* _EXERCISE_
Reproduce the records word for word, starting at the line that contains "The width and height of the screenshot is (1568, 463)." and ending at the last line of the records.

* _ENTRIES_
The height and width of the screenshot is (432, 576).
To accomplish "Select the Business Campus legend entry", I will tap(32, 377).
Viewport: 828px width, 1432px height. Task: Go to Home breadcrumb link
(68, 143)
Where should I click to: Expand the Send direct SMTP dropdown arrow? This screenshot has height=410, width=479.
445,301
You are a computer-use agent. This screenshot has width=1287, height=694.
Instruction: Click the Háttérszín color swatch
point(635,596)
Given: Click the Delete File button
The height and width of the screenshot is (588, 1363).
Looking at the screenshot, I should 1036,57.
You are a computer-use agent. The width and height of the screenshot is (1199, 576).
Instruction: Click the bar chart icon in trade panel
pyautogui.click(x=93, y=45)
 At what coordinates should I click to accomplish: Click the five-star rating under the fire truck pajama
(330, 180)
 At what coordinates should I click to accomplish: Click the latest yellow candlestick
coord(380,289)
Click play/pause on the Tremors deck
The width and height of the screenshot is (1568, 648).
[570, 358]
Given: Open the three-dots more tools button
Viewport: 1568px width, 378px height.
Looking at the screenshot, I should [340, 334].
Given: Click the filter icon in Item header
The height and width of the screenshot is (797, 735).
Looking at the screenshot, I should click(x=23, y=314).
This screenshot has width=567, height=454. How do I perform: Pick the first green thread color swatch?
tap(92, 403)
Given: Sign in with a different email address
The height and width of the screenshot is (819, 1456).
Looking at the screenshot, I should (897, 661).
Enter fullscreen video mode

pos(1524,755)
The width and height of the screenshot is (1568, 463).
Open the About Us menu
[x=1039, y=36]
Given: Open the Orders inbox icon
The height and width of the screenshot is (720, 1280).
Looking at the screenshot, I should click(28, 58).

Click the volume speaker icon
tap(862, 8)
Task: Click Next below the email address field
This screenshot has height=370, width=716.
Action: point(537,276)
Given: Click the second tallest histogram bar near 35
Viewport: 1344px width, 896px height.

* _FULL OUTPUT_
The width and height of the screenshot is (1568, 463).
Open the About Us menu
[x=1039, y=36]
Given: Open the Orders inbox icon
The height and width of the screenshot is (720, 1280).
Looking at the screenshot, I should click(28, 58).

Click the volume speaker icon
tap(862, 8)
Task: Click Next below the email address field
This screenshot has height=370, width=716.
Action: point(537,276)
Given: Click the second tallest histogram bar near 35
Viewport: 1344px width, 896px height.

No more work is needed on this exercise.